Some 250,000 Iranian-Israelis reside in Israel, while around 25,000 Jews live in Iran.

“The question is very simple,” said Motai said. “If there is a law prohibiting travel to any country, then all citizens must know that violating the law has consequences. It doesn’t matter whether that country is Iran or Morocco, and there are no clauses in the law saying that helping one’s brother can constitute an exception,” Motai told The Jerusalem Post on Thursday.

“Soulemain’s visit could have ended very badly. I know others who have traveled to Iran and were forced to remain there for over two years. Their passports were confiscated and they only got out by paying a bribe,” he continued. “Why are people going to Iran when Iranian leaders are shouting ‘death to Israel’ every day?” Motai asked. “Do we have to visit a country whose leaders constantly speak of our destruction?”

Motai said he, too, had family in the Islamic Republic, adding, “I’m not going there, and I urge all Iranian-Israelis not to go. It’s a bad idea.”

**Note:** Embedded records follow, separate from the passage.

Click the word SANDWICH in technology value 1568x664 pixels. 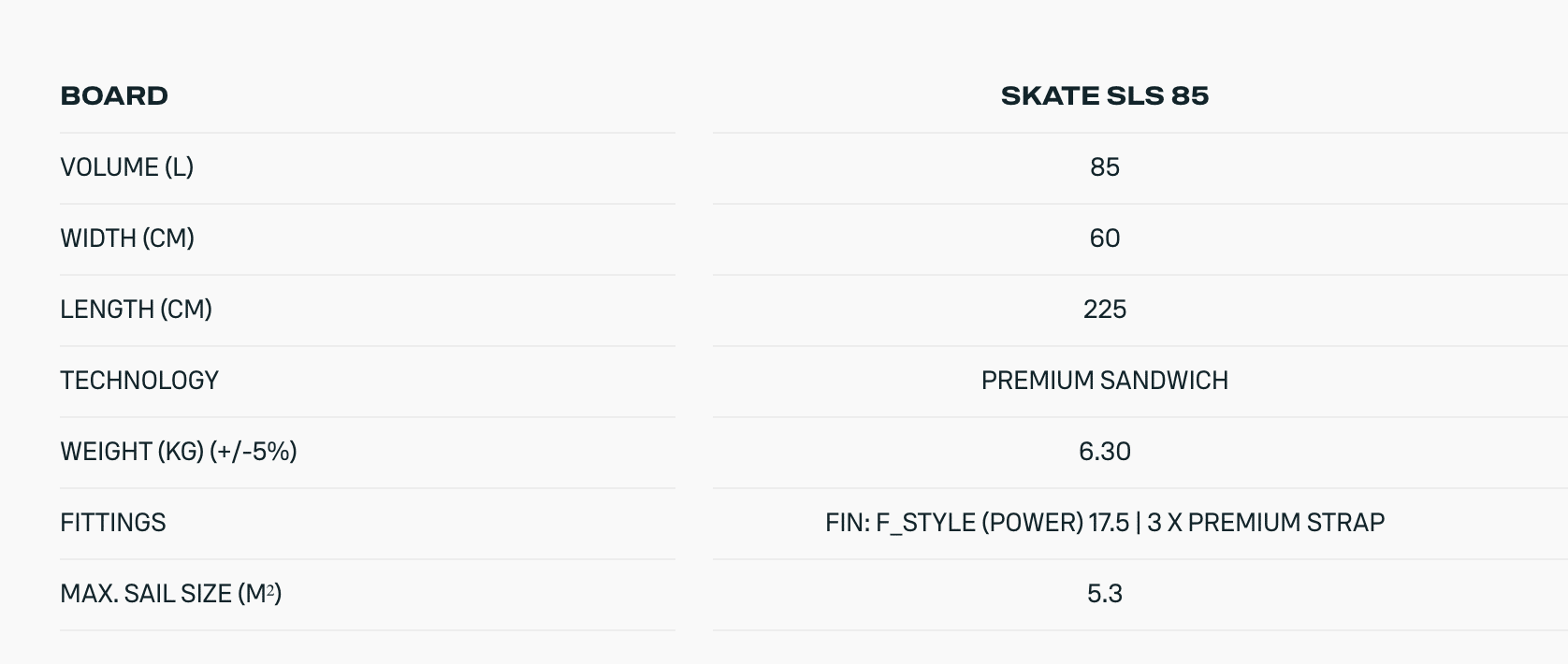click(1165, 381)
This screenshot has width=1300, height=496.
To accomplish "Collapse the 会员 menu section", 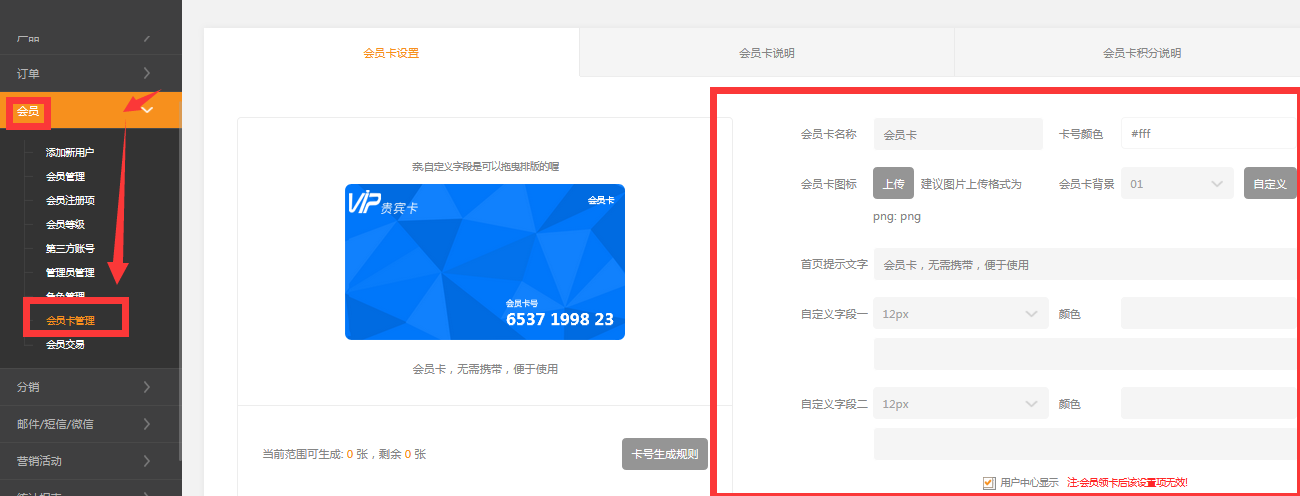I will [x=147, y=110].
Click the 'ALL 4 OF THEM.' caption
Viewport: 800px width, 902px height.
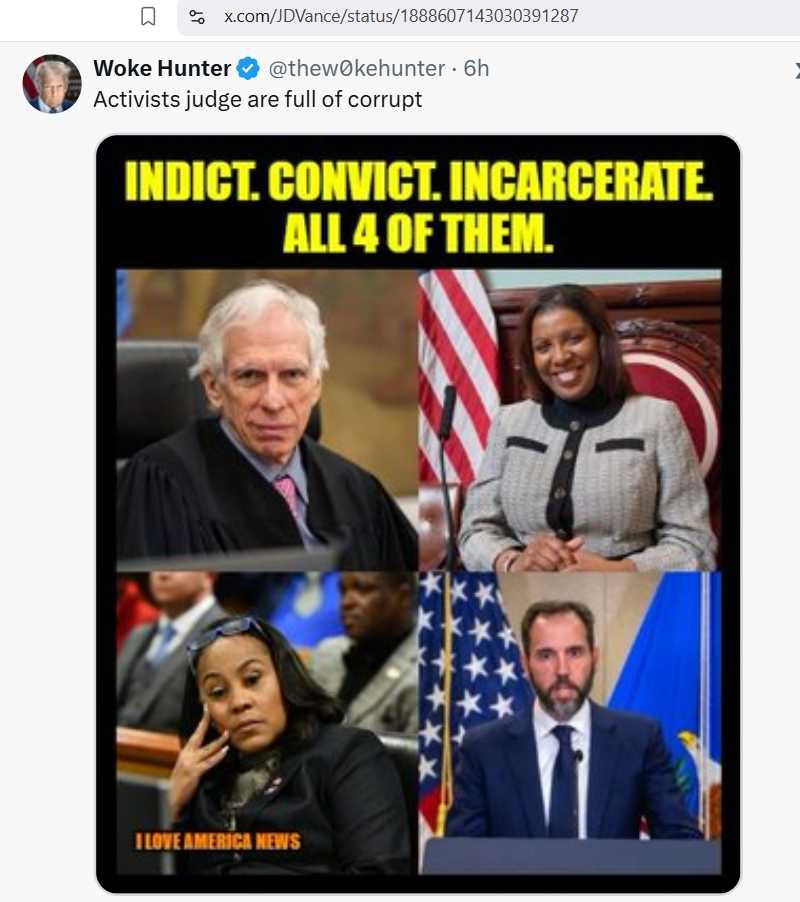click(x=418, y=232)
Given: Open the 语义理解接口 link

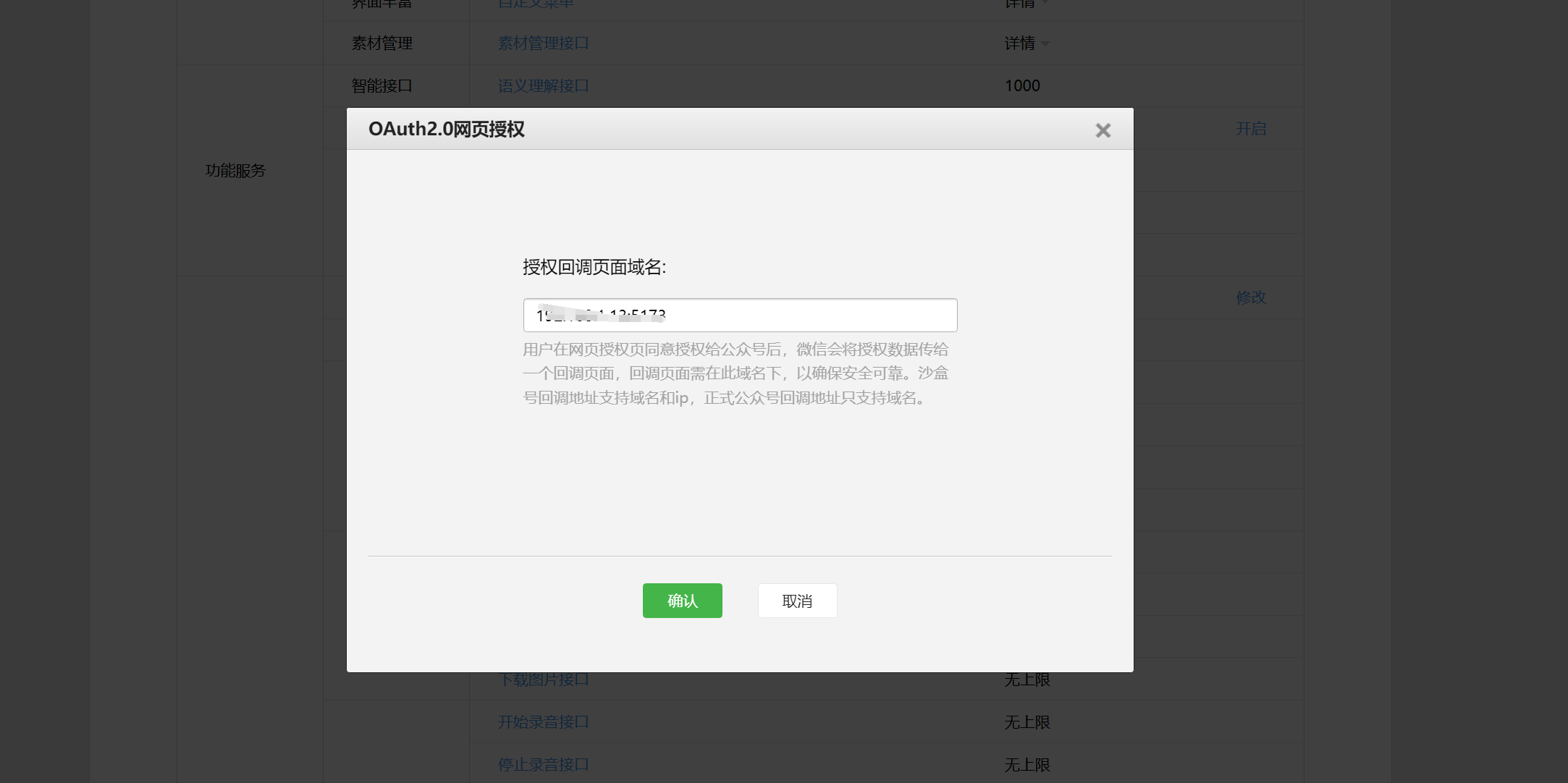Looking at the screenshot, I should (543, 85).
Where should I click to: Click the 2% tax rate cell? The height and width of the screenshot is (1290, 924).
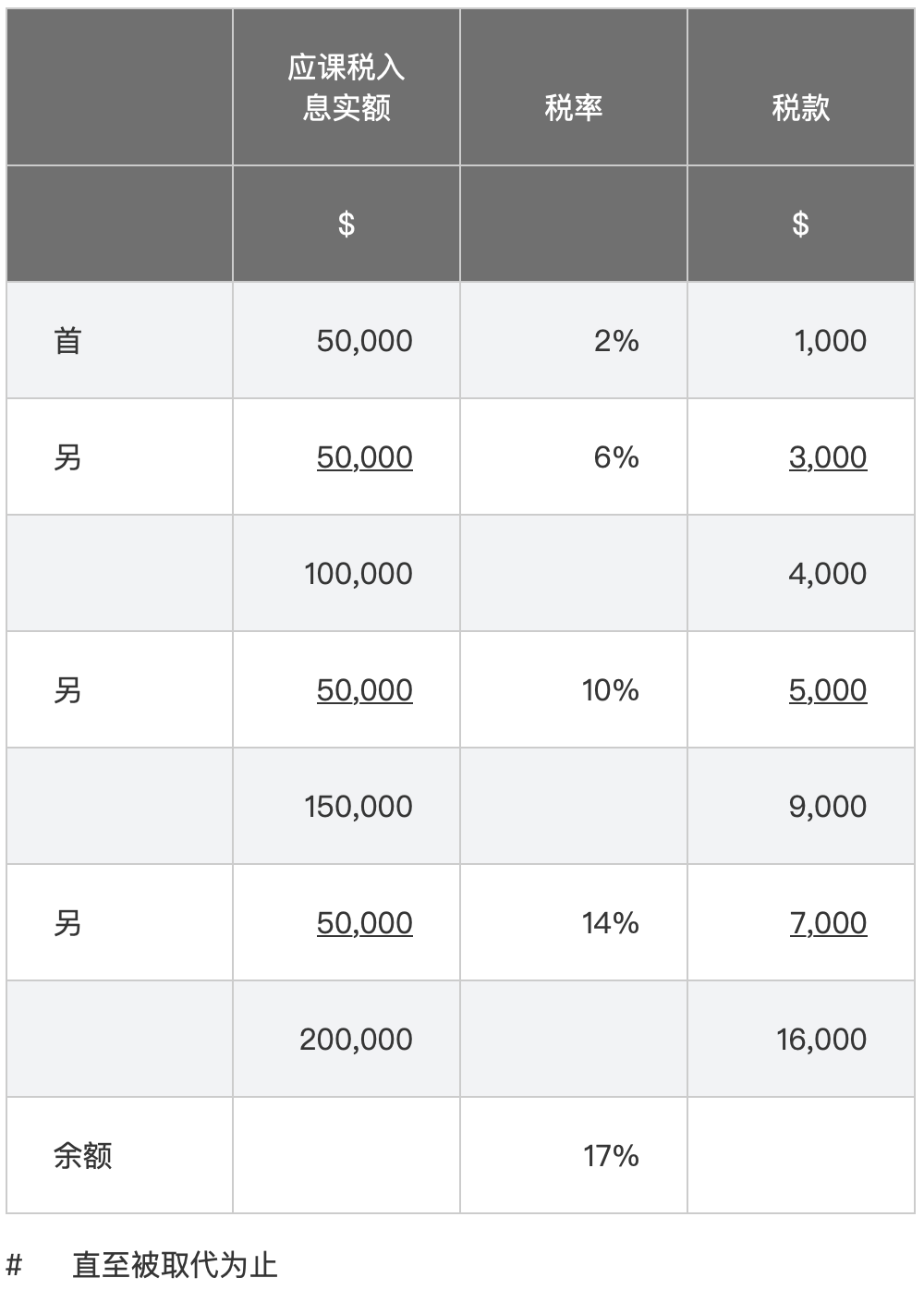pos(574,340)
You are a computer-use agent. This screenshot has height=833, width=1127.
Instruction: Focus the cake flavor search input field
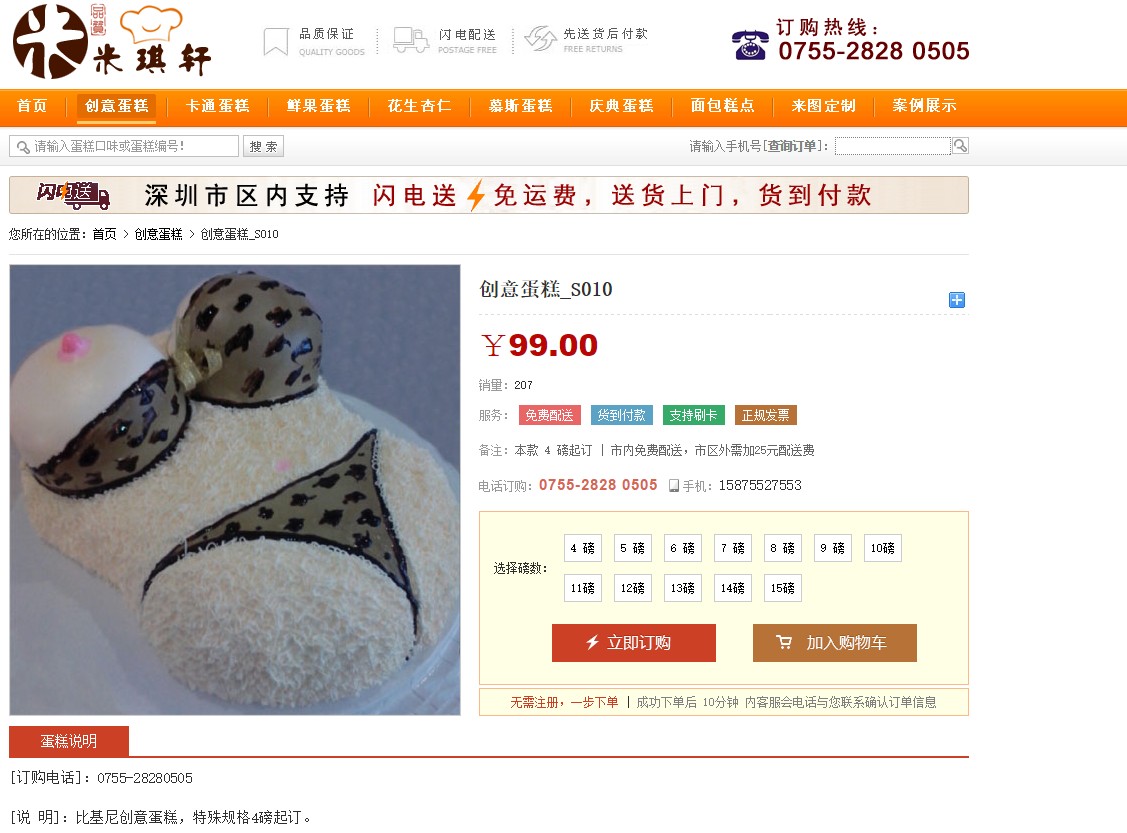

“The Iranians will suspect you of being a spy, and in Israel you will face the same suspicions when you return. Is that worth it for $50,000 or $100,000? Money isn’t everything,” Motai said.

Motai has described Iran’s Jewish community as “hostages” of the regime, and called on the Israeli government to launch an aliya program for them, tailored to make them economically independent.